### Information supplied
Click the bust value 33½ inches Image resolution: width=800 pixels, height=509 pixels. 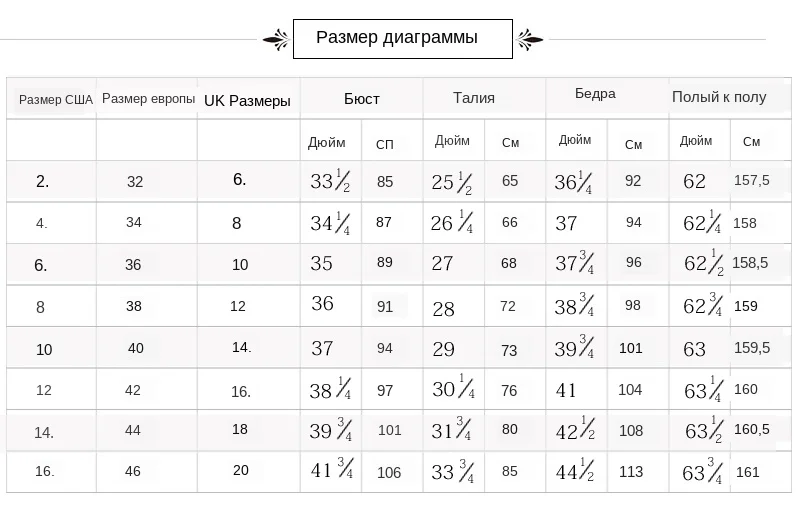coord(330,181)
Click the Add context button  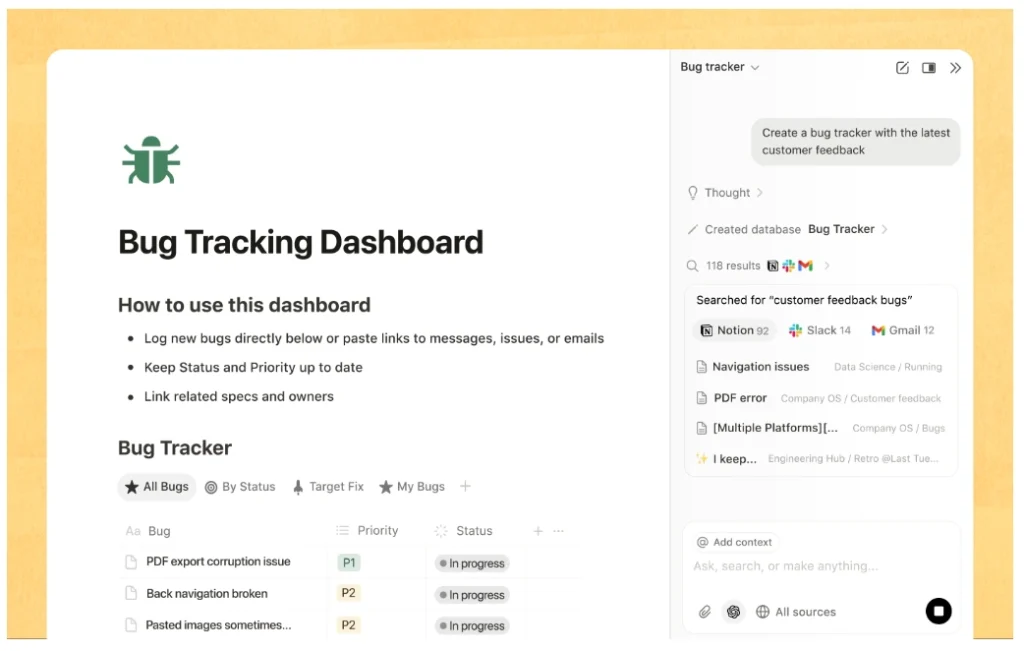click(x=735, y=542)
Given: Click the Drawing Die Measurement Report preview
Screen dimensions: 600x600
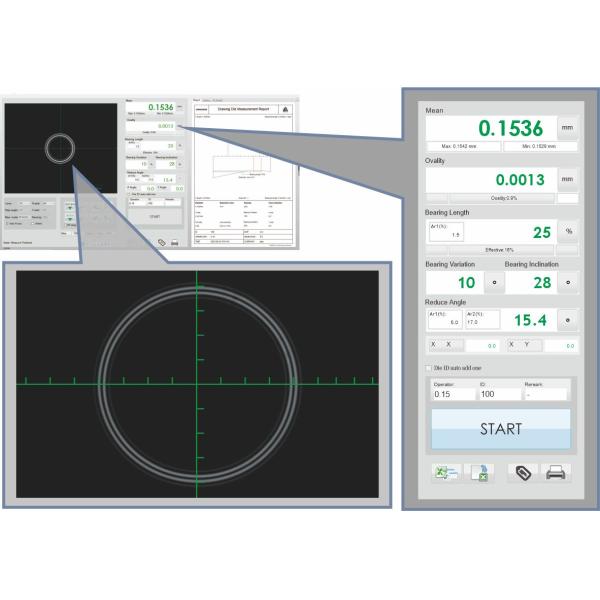Looking at the screenshot, I should click(x=244, y=175).
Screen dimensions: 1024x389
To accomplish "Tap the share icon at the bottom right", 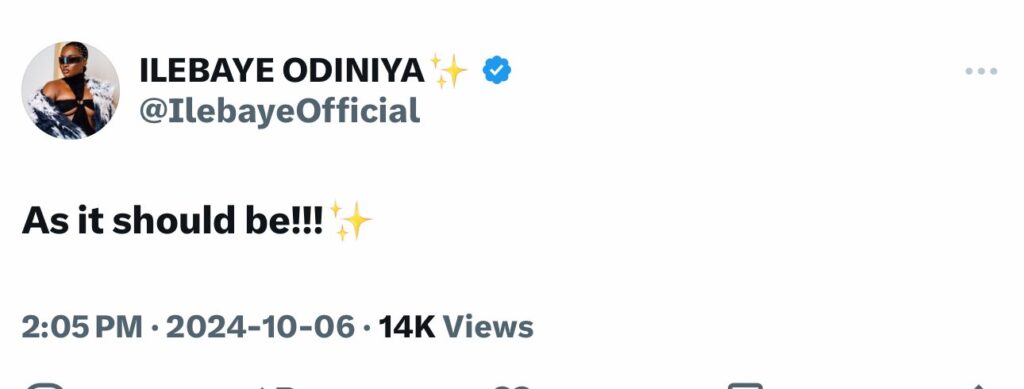I will (x=978, y=387).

### Exercise directions
Please count the lines in the material above that contain the word "dimensions". Reply with only that number.

### Answer to the task
2